--- START ---

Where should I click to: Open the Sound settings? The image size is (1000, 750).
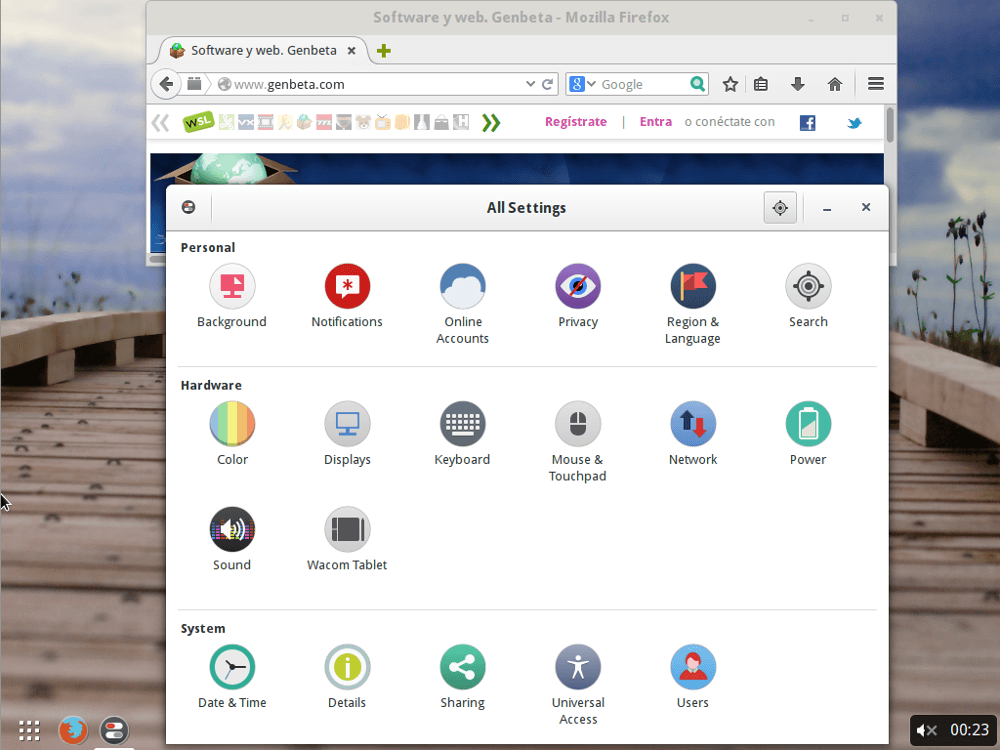coord(232,529)
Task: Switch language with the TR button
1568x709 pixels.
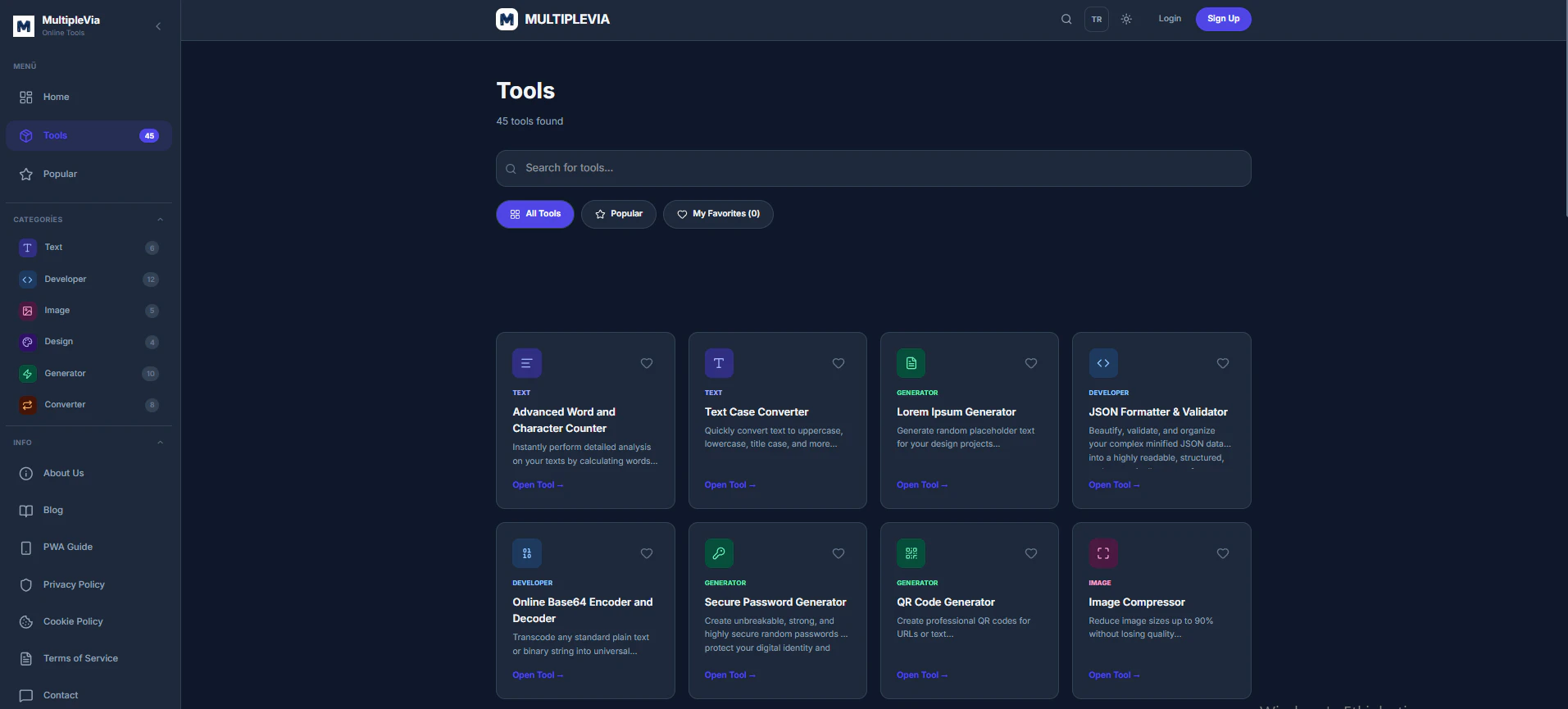Action: click(1097, 19)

--- END ---

* **TASK OBJECTIVE**
Images stay out; the entries above are to be printed exactly.

* **EXPECTED OUTPUT**
Where should I click to: Open the Sound settings? The image size is (1000, 750).
coord(232,529)
Task: Switch language with the TR button
1568x709 pixels.
Action: click(1097, 19)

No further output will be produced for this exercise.